(Entries taken from a collection)

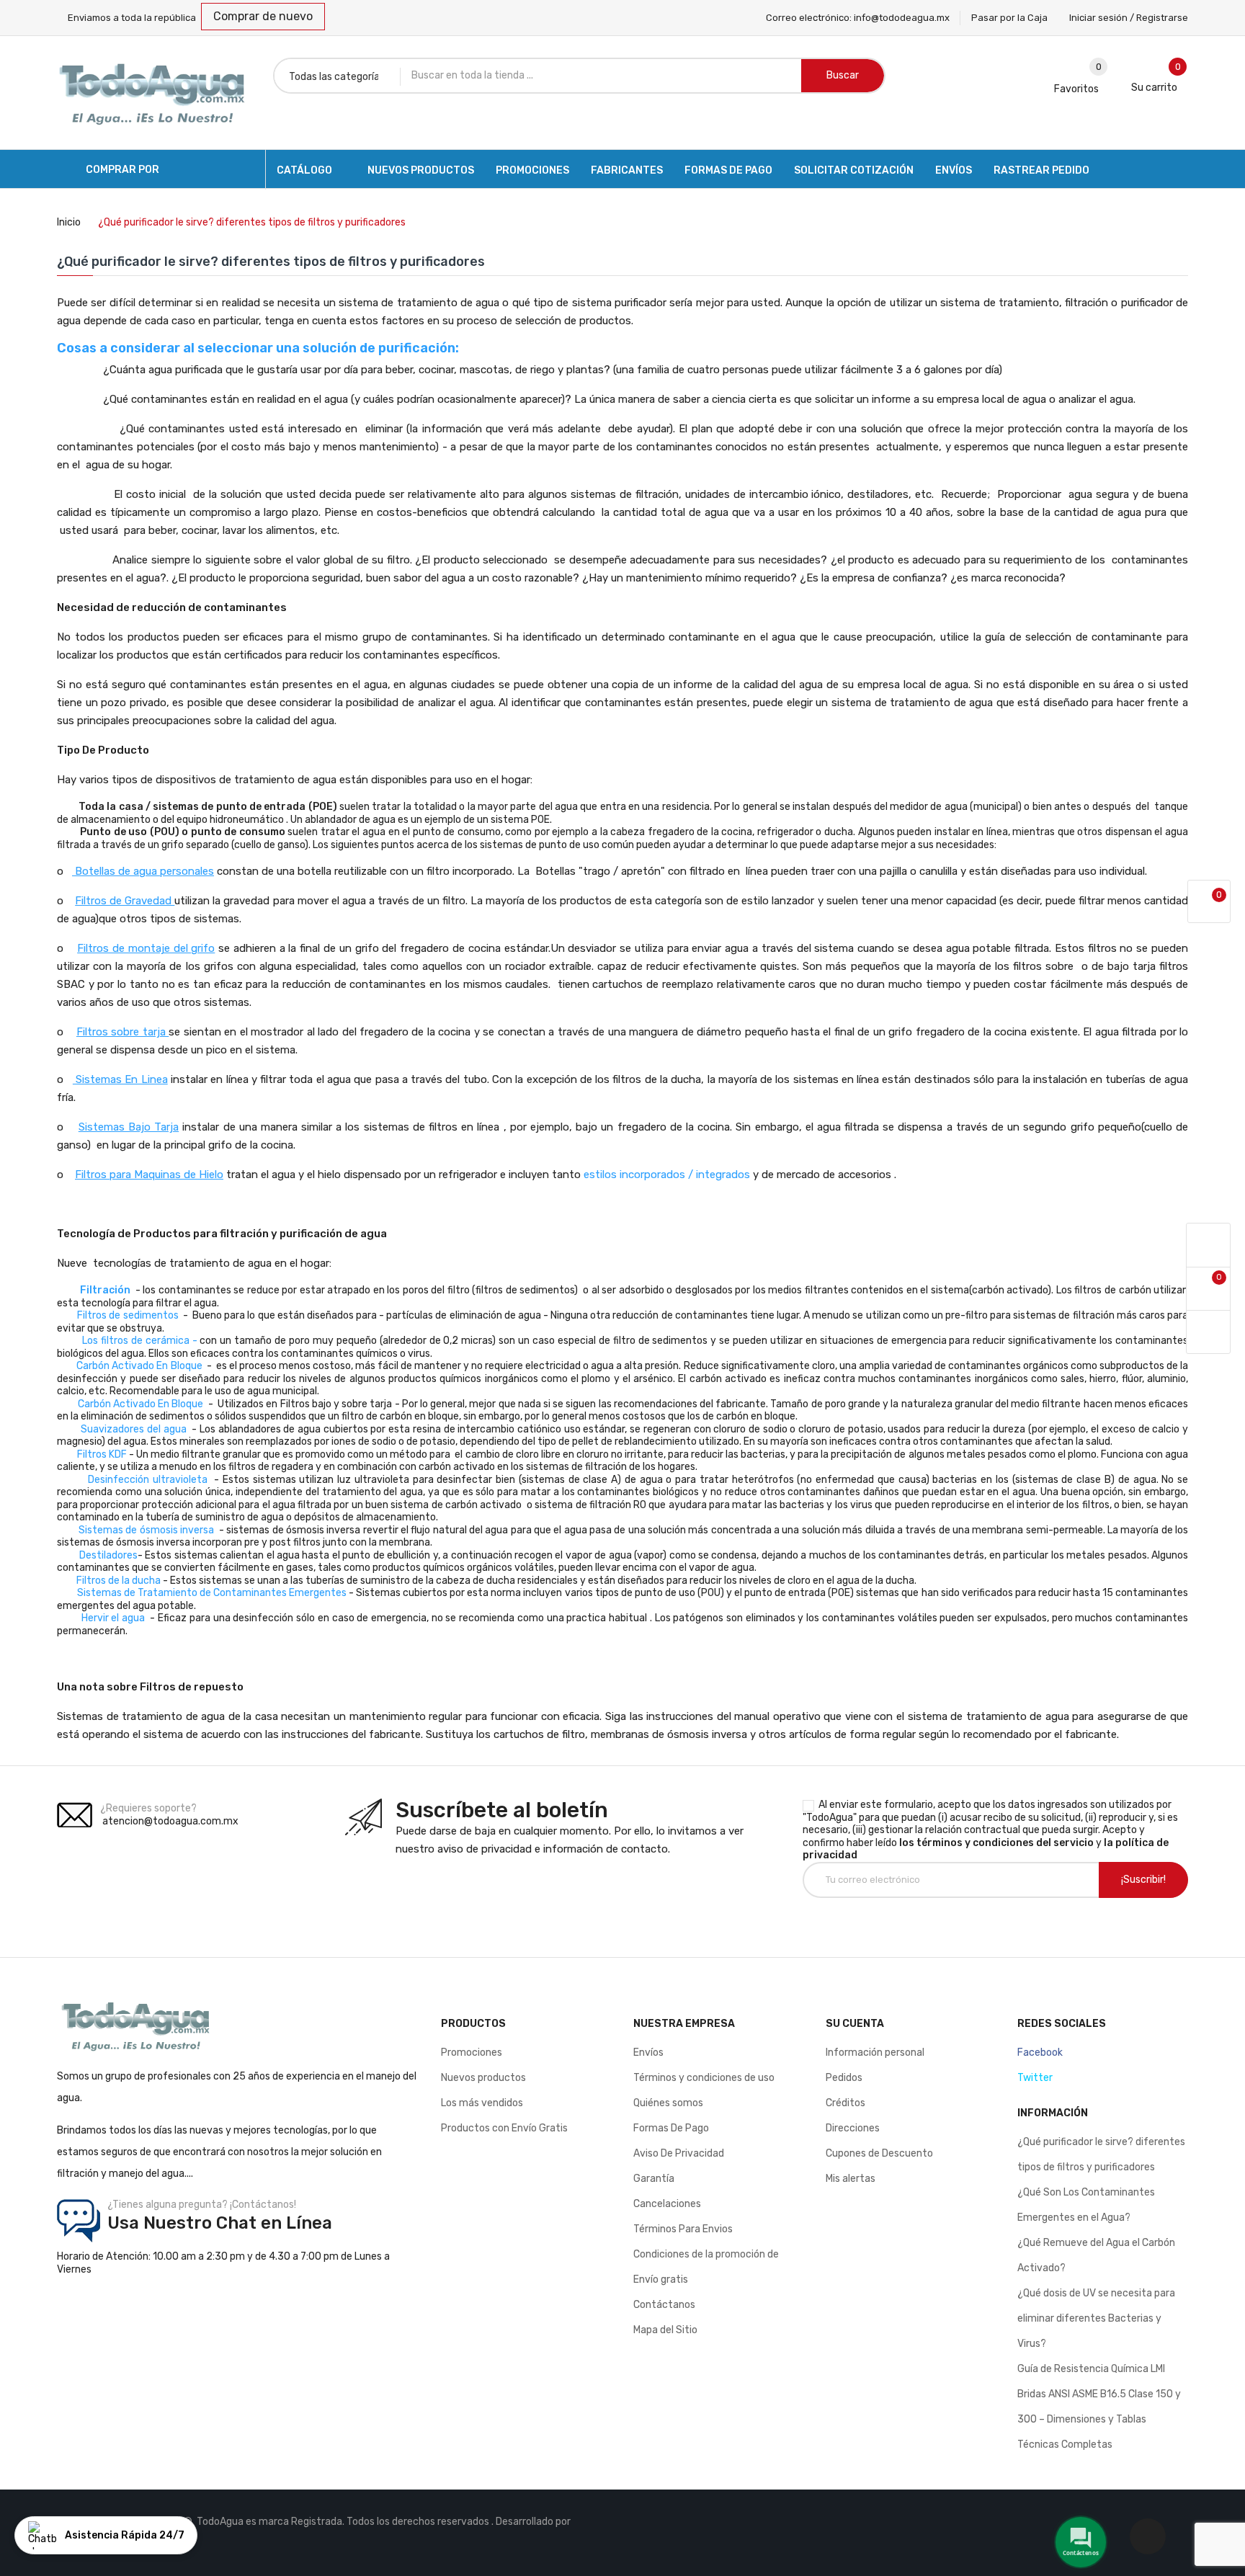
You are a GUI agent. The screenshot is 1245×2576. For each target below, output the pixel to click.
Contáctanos (664, 2305)
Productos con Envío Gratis (504, 2128)
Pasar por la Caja (1009, 17)
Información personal (875, 2052)
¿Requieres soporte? (148, 1808)
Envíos (648, 2052)
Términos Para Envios (683, 2229)
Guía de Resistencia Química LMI (1091, 2369)
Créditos (845, 2103)
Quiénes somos (668, 2103)
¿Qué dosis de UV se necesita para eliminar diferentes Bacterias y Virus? (1096, 2318)
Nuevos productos (483, 2078)
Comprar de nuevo (263, 16)
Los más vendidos (482, 2103)
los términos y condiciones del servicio (996, 1843)
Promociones (471, 2052)
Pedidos (844, 2078)
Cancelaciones (667, 2204)
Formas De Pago (671, 2128)
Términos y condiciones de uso (704, 2078)
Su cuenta (855, 2024)
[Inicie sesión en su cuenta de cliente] (1208, 1245)
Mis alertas (850, 2178)
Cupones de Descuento (879, 2153)
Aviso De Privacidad (678, 2153)
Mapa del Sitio (665, 2330)
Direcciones (853, 2128)
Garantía (653, 2178)
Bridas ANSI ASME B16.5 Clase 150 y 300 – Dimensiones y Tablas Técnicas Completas (1099, 2419)
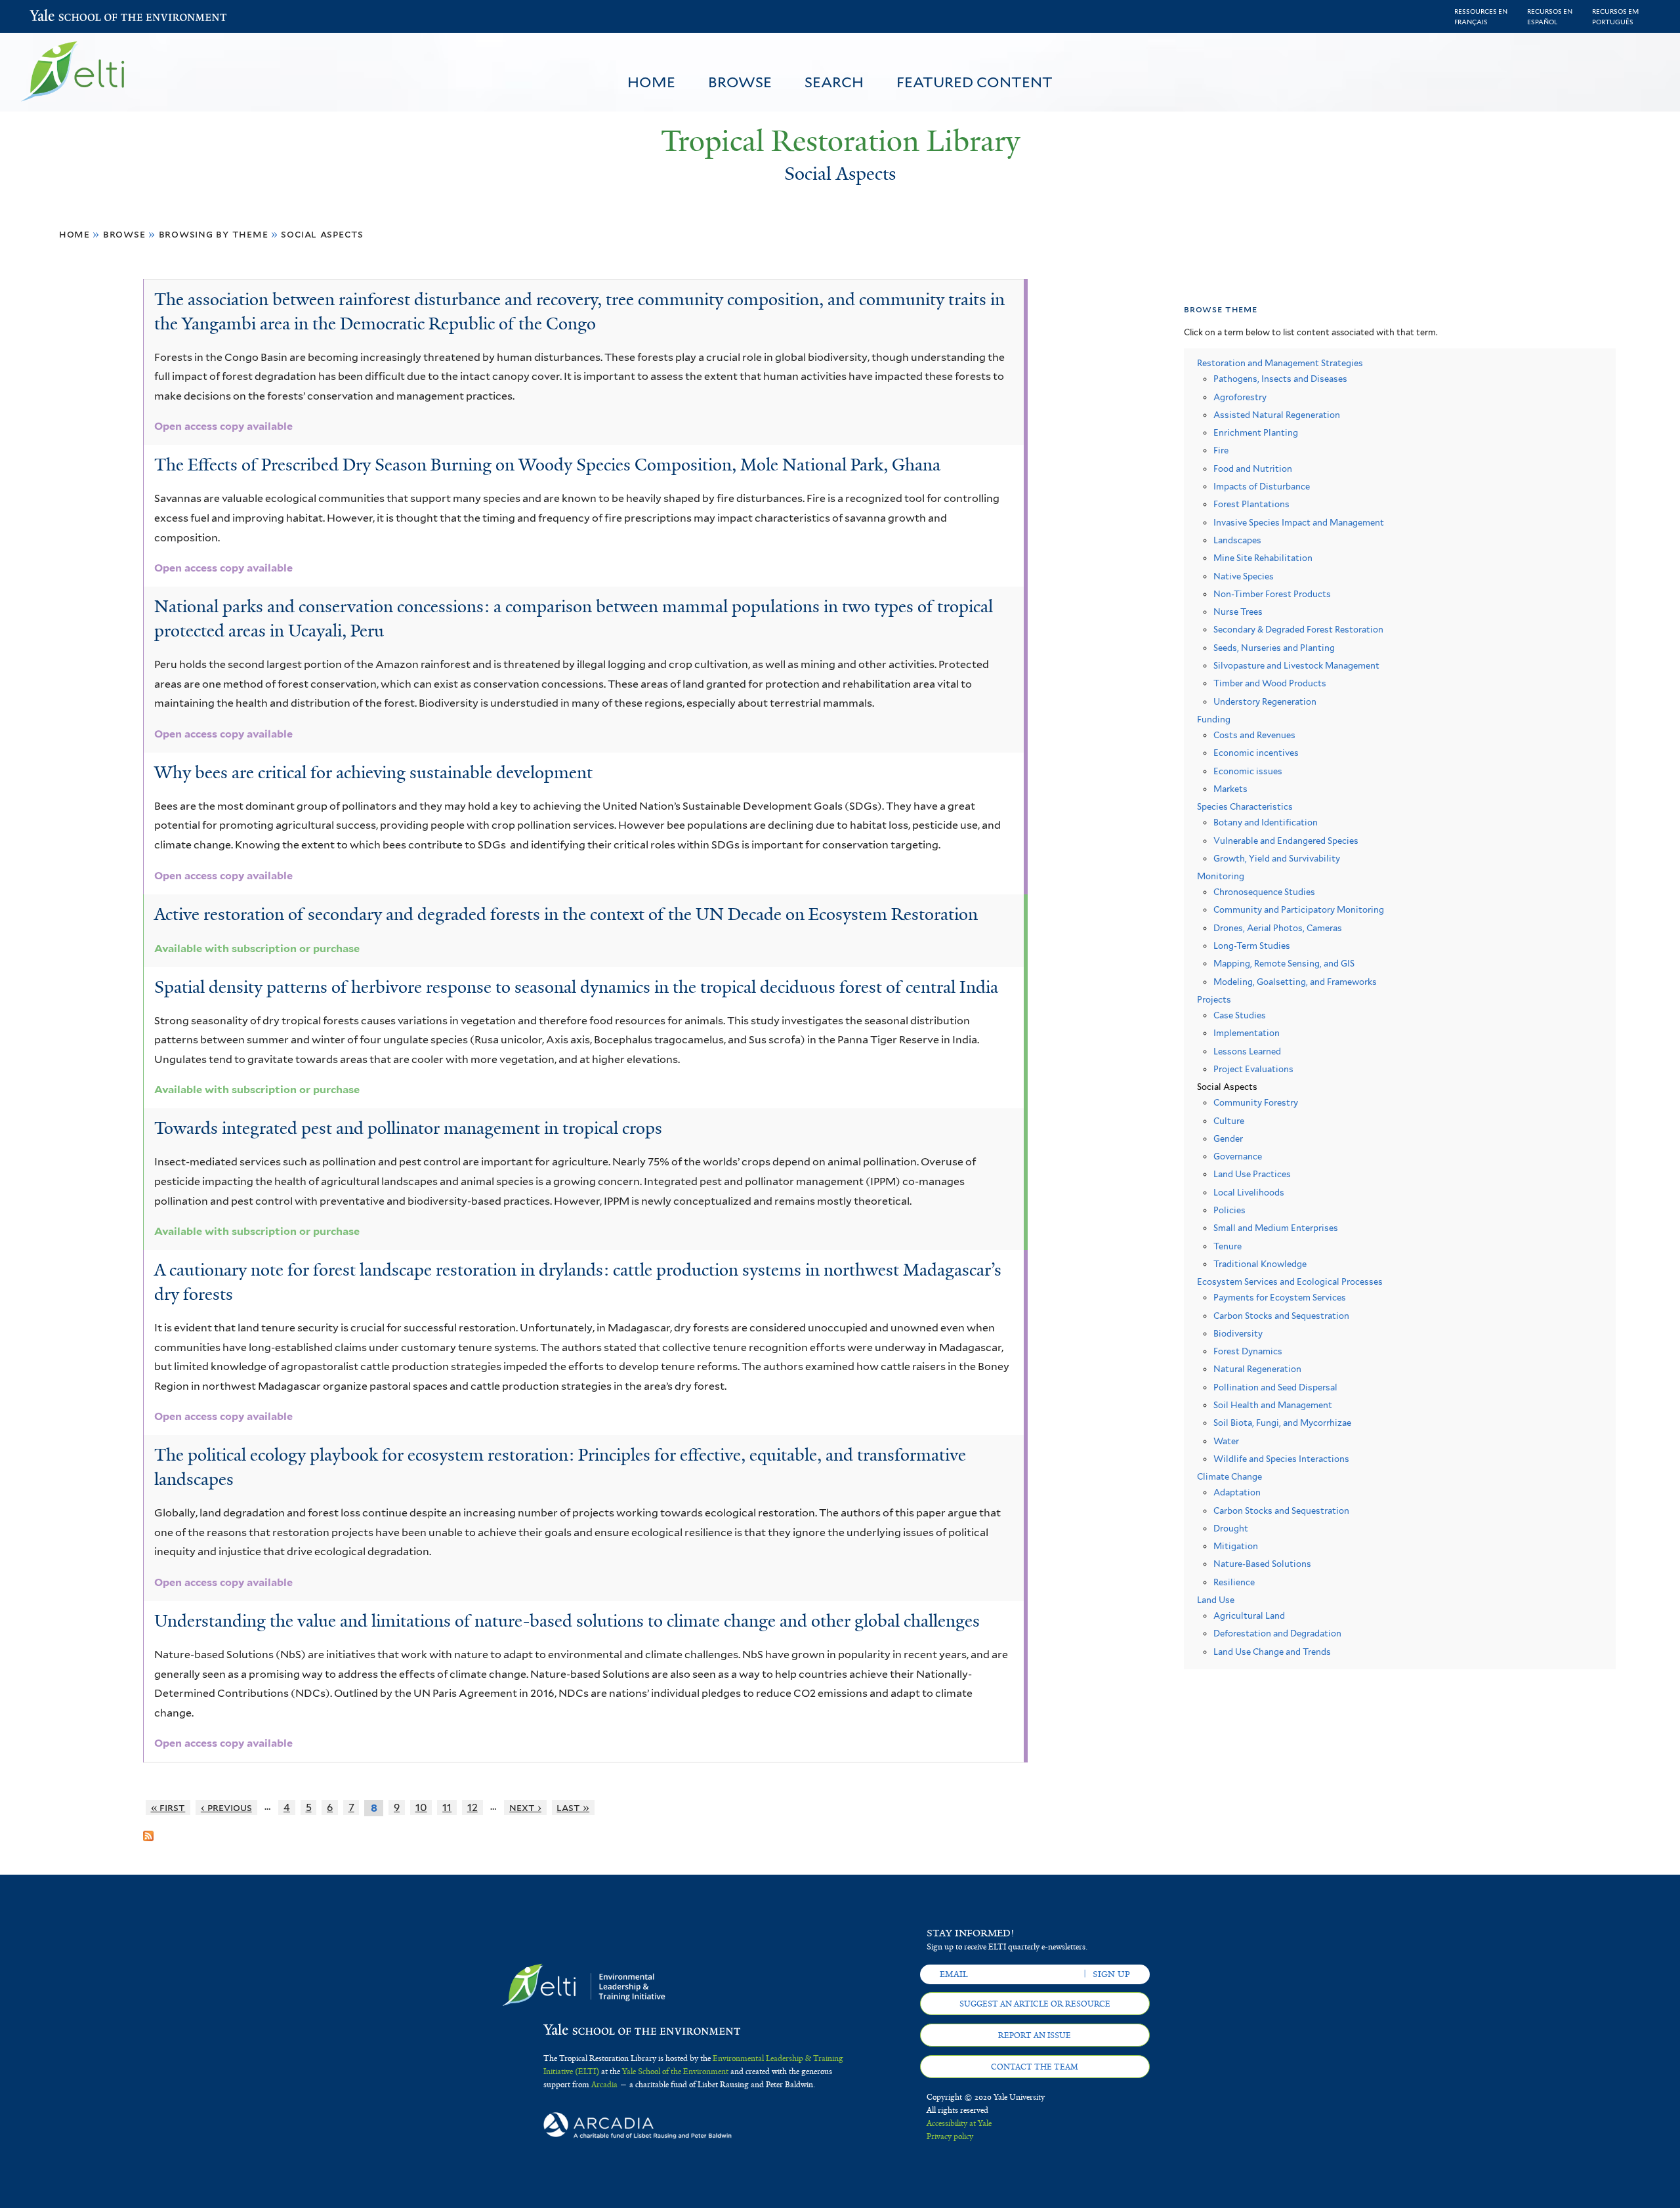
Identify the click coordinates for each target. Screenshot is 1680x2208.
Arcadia (604, 2084)
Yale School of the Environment (64, 17)
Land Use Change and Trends (1272, 1652)
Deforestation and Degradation (1277, 1633)
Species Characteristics (1245, 807)
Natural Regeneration (1257, 1369)
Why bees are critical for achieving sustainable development (373, 772)
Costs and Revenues (1254, 735)
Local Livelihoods (1248, 1193)
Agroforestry (1240, 397)
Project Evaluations (1253, 1069)
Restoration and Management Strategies (1280, 363)
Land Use (1215, 1600)
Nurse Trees (1238, 612)
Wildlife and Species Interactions (1281, 1459)
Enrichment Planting (1255, 433)
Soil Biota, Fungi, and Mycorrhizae (1282, 1423)
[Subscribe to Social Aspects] (148, 1830)
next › (525, 1807)
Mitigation (1235, 1546)
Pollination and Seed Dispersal (1275, 1387)
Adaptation (1237, 1492)
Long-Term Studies (1251, 946)
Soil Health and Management (1272, 1405)
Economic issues (1247, 771)
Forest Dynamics (1247, 1351)
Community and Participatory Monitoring (1298, 910)
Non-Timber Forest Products (1272, 594)
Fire (1220, 450)
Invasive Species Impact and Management (1298, 523)
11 (447, 1807)
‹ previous (226, 1807)
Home (651, 82)
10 (421, 1807)
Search (834, 82)
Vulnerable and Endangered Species (1285, 841)
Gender (1228, 1139)
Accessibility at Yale (959, 2123)
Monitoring (1220, 876)
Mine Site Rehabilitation (1262, 558)
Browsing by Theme (213, 234)
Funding (1213, 719)
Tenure (1227, 1246)
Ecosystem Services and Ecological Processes (1290, 1282)
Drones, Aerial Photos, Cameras (1277, 928)
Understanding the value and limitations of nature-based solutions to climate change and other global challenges (567, 1621)
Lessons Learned (1247, 1051)
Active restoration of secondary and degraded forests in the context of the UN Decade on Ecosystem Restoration (566, 914)
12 (472, 1807)
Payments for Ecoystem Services (1279, 1297)
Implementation (1246, 1033)
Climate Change (1229, 1477)
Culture (1228, 1121)
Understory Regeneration (1264, 702)
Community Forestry (1255, 1103)
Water (1226, 1441)
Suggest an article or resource (1034, 2004)
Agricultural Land (1249, 1616)
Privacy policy (950, 2136)
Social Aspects (322, 234)
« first (168, 1807)
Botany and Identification (1265, 822)
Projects (1214, 1000)
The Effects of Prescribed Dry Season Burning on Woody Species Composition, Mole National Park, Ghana (547, 464)
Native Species (1243, 576)
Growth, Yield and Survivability (1276, 859)
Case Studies (1239, 1015)
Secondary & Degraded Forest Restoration (1298, 630)
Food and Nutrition (1252, 469)
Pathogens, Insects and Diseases (1280, 379)
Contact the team (1034, 2067)
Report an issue (1034, 2035)
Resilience (1234, 1582)
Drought (1230, 1528)
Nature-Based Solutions (1262, 1564)
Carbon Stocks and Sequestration (1281, 1316)
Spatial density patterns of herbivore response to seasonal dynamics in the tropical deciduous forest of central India (576, 987)
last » (572, 1807)
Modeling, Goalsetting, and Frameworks (1295, 982)
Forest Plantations (1251, 504)
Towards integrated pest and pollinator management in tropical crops (408, 1128)
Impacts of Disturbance (1261, 486)
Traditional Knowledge (1260, 1264)
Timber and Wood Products (1269, 683)
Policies (1229, 1210)
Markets (1230, 789)
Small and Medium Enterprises (1275, 1228)
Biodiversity (1238, 1334)
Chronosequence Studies (1264, 892)
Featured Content (974, 82)
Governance (1237, 1156)
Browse (740, 82)
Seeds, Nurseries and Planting (1274, 648)
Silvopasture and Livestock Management (1296, 666)
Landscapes (1237, 540)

- About this exercise: As you read the records above, find each line that contains "target" and copy it.

- Result of this exercise:
You are a GUI agent. The screenshot is 1245×2576. For each target below, output the pixel to click.
Identify the click coordinates for each target. Screenshot is 1680x2208.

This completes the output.